От этих рыб и куликов, от этого чернолесья и краснолесья мир, во всяком случае, сделался богаче, населеннее. Аксаков раздвинул пределы художественной повести, ввел в нее не одних людей, как это было прежде, но и представителей царства животного и даже растительного. Он проник в их интересы, нравы; он сумел их индивидуализировать и, хотя смотрел на них преимущественно глазами охотника, на потребу и потеху которого созданы все эти живые существа, мишени для выстрелов, тем не менее изобразил их и такими, каковы они - сами для себя. Не с литературой подошел он к природе; естественным сыновним голосом позвал он ее, и она ответила ему всем разнообразием своих голосов и тембров, так что он услышал, как токуют тетерева, пищат рябчики, хрипят вальдшнепы, воркуют голуби, взвизгивают и чокают дрозды, заунывно, мелодически перекликаются иволги, стонут кукушки, постукивают дятлы, трубят желны, трещат сойки и "все многочисленное крылатое, мелкое певчее племя наполняет воздух разными голосами и оживляет тишину лесов"...
Та тихая жизнь, похожая на озеро, которой .жил Аксаков, имеет свое обаяние, мирную прелесть "Германа и Доротеи", и может быть, в ней, духовно скудной и слишком, нечеловечески безмятежной, осуществляется зато особая сила растительности. Вот перед нами прошла милая чета. "Домик их блистал опрятностью и чистотой, привлекал уютностью, дышал спокойствием". В этом гнезде жизни, жизни как процесса, оживало все простое, элементарное, непритязательное. И оттого "подарят, бывало, им горшок каких-нибудь засыхающих цветов, они у них оживут, позеленеют и обыкновенно разрастутся, так что прежний хозяин выпросит их назад... Как будто в воздухе было нечто успокоительное и живительное, отчего и животному, и растению было приветно".
Животному и растению... Но человек - ему что скажет эта мирная обитель? Нам вот о чем свидетельствует Аксаков: "Заезжая иногда в этот уединенный уголок и посмотря несколько часов на эту бесцветную скромную жизнь, я всегда поддавался ее впечатлению и спрашивал себя: не здесь ли живет истинное счастие человеческое, чуждое неразрешимых вопросов, неудовлетворимых требований, чуждое страстей и волнений? Долго звучал во мне гармонический строй этой жизни, долго чувствовал я какое-то грустное умиление, какое-то сожаление о потере того, что иметь казалось так легко, что было под руками. Но когда задавал я себе вопрос - не хочешь ли быть Василием Васильевичем, я пугался этого вопроса, и умилительное впечатление мгновенно исчезало". Именно это и может послужить исходной точкой для критики самого писателя, его семейной эпопеи. Он сам отшатнулся от заводи сонного прозябания: его отпугнул избыток идилличности. И Аксаков, который "жизнь домашним кругом ограничить захотел" и в этой сфере создал такие страницы, где приветливым огнем камелька светит и теплится даже самая их ограниченность, - Аксаков не поднялся на горные вершины человеческого.

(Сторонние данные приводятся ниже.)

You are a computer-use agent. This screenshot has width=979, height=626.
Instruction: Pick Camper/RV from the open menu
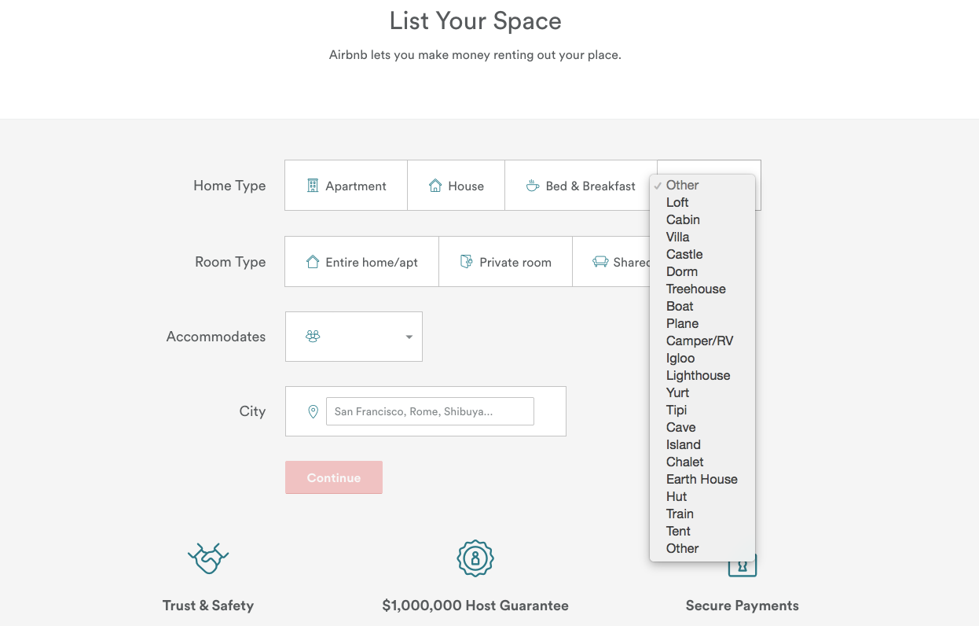point(699,341)
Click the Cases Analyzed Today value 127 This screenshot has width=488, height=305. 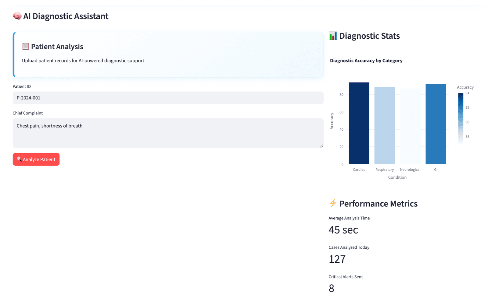[x=337, y=259]
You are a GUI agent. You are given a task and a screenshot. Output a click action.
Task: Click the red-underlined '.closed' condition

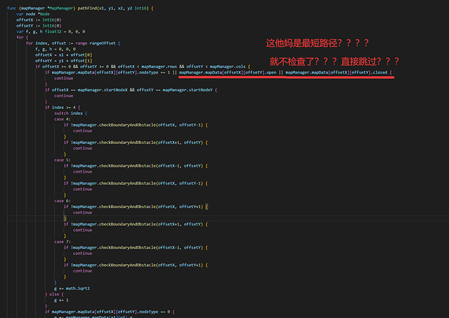[336, 72]
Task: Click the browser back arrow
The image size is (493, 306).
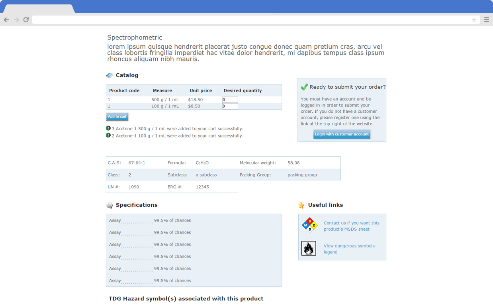Action: (x=6, y=20)
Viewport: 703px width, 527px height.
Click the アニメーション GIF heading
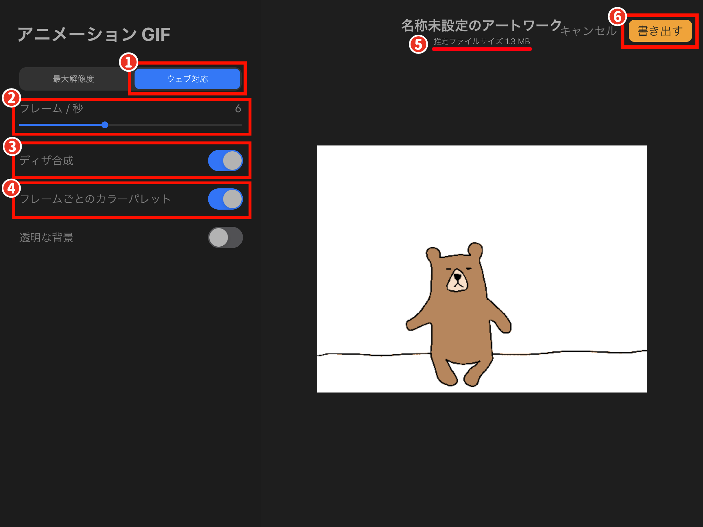point(94,34)
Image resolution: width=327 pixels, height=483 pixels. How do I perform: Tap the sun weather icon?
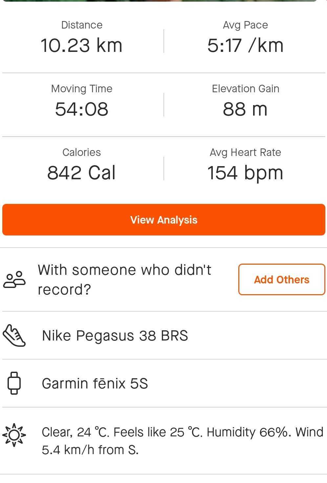click(14, 435)
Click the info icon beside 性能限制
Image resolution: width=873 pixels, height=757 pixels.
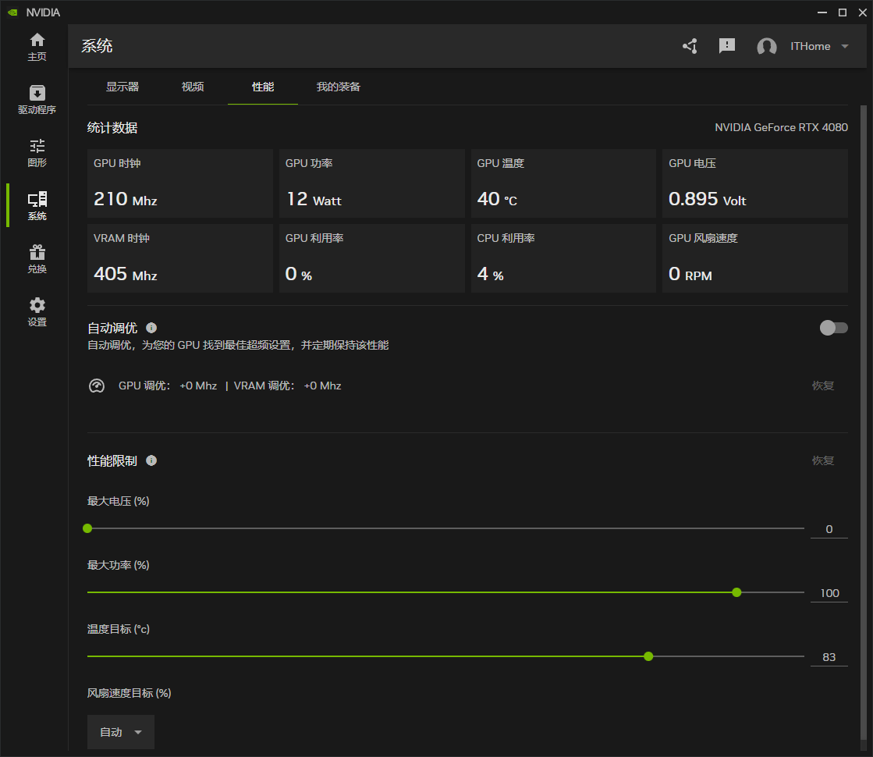click(151, 460)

Зато человеческая долина описана им с художественной простотой и красотой, хрустальными словами, которые льются так легко, так доверчиво к сердцу и пониманию читателя. Вы слышите в них то, что еще с детства запало в душу автора: "чудные голоса святочных песен, уцелевшие звуки глубокой древности, отголоски неведомого мира". И чистым звуком звучит этот сплошной русский язык, не прерванный, не смущенный почти ни одним чужаком, ни одним пришельцем из речи иностранной. Аксакова оскорбляет своей бусурманской дикостью даже слово бург в названии любимой Оренбургской губернии. Для всего, что он думал и чувствовал, нашел он соответственные выражения у себя на родине, в сокровищах народного языка; ему не нужно было переезжать границу, этому глубокому в своей односторонности, оседлому жителю России. Зачем бы в самом деле понадобились ему чужие и чуждые слова? Для понятий отвлеченных? Но он так далек от умозрительного; верный питомец осязательности, Аксаков совсем не теоретик; характерно, что в молодые годы он страстно любил театр, эту воплощенную наглядность, этот предел конкретного в искусстве.